Estimated at £30,000-50,000, it sold at £320,000 (plus 25% buyer’s premium).
The Berkshire saleroom had worked for two years with the Henry Moore Foundation and the family of the owner, former publisher and editor of The Architectural Review magazine, Hubert de Cronin Hastings (1902-86), to have the cast fully authenticated. The foundation was able to link the work to a 1939 sketch of the sculpture by Moore already held in its records, titled Eighteen Ideas for Sculpture.
The work is cast in lead, which was a material Moore used only for a short period in the late 1930s, during a time when he was experimenting with other materials such as string and wire for his series of sculptures. Mother and Child, conceived in 1939-40 and potentially a unique cast, is believed to be a preliminary design for one of these.

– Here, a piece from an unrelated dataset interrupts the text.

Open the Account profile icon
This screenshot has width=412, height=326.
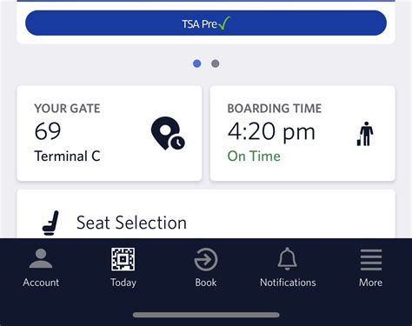[x=41, y=258]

The 7in (17cm) sculpture is believed to have been gifted to Hastings directly by Moore, as they met through The Architectural Review, via Moore’s friend Jim Richards, assistant editor of the magazine at the time. He had befriended the artist after writing an article on his work for the magazine in 1934.
It passed to Hastings’ son John in 1974, remaining on the mantlepiece of his Wiltshire farmhouse until he died in 2019.
It attracted numerous bidders at what was a very attractive estimate. The buyer was a UK private collector.